One of a kind - Nobel Laureate Sir S.V. Naipaul shares his unusual views on cruelty, identity and the craft of writing

Bangkok Post, Outlook - Monday, April 12, 2004

The man repeats the statement three times, the last as a very soft mumble, mostly to himself.

'Yes, my father wrote that to me: 'Write with sympathy.' It may not appear so because I write with cruelty very often, but it's a form of sympathy. It's a form of sympathy. It's a form of sympathy.'

An inexplicable feeling - perhaps-pathos? wells up inside me as I sit next to this elderly gentleman, a writer by the name of Sir V.S. Naipaul. He is basically not any different from any of us, I think, a human being, now at the very advanced age of 71 going on 72.

Aside from his numerous glories including the Nobel Prize in Literature in 2001, and his reputation for a brusque temper, the man facing me seems less than a fort of steel. Doesn't the distinguished Sir Vidiadhar Surajprasad Naipaul also need self-assurance like any of us?

For several days prior to this interview, I have been through bouts of anxiety. Upon learning about my upcoming assignment, everyone unanimously wished me luck. The foreboding was not without grounds.
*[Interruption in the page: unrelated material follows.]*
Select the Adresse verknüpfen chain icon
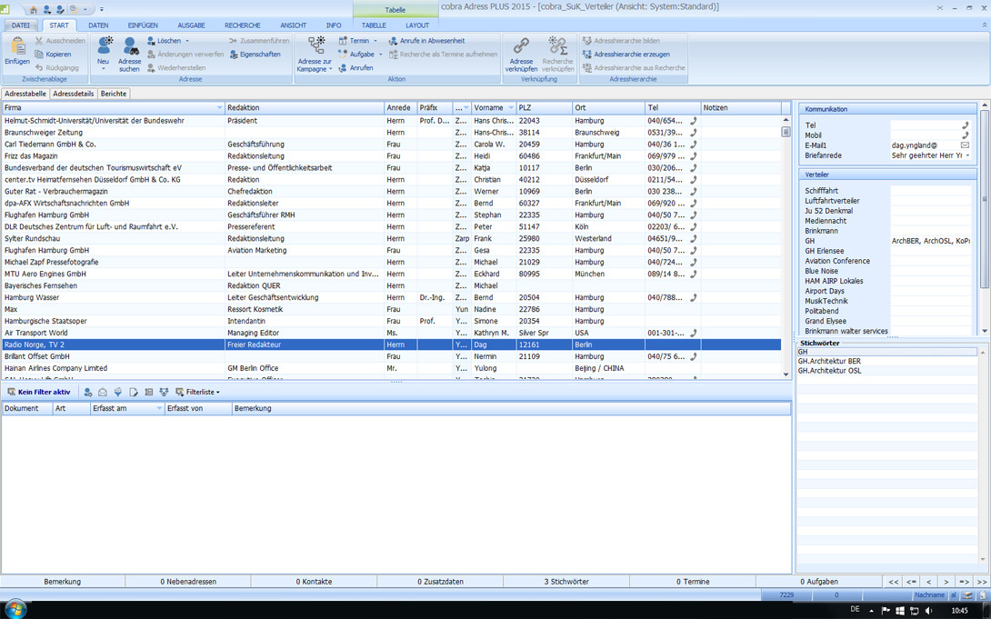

Four years ago, a colleague discovered on the scheduled interview date that the great writer had sent his wife to talk with her instead. For this particular appointment, I have been told that one of the world's finest writers was to give me and the other English language daily exactly 30 minutes each. And that precious time was also to cover the photo session.

The V.S. Naipaul right now does not look like he is in a rush, though. He takes time to repeat some of the words, phrases, sometimes whole sentences, at least once or twice. There seems to be a kindly uncle side to him in accommodating others — is that patience?

In his lucid, broadcaster's voice — Naipaul freelanced for the BBC Caribbean Service during his early struggles to embark in the literary world almost five decades ago — he utters several times the filler word 'er'. Or he takes long pauses. Or simply echoes statements, explanations, by his wife and constant companion, Lady Nadira Khannum Naipaul.

Indeed, talking to the husband-and ­wife pair is not unlike hearing a recitation of one piece of prose with two narrators. The voice is essentially singular, however. Sir Naipaul may start a sentence, and Lady Naipaul will fill in the middle part, to be rounded off by the writer again. The grand dame appears to enjoy her role as a mediator, an amplifier, a devoted, forceful admirer of her husband's works and ideas. In turn, Naipaul dedicated at least two of his books, the controversial Beyond Belief and Half A Life, to his beloved lady.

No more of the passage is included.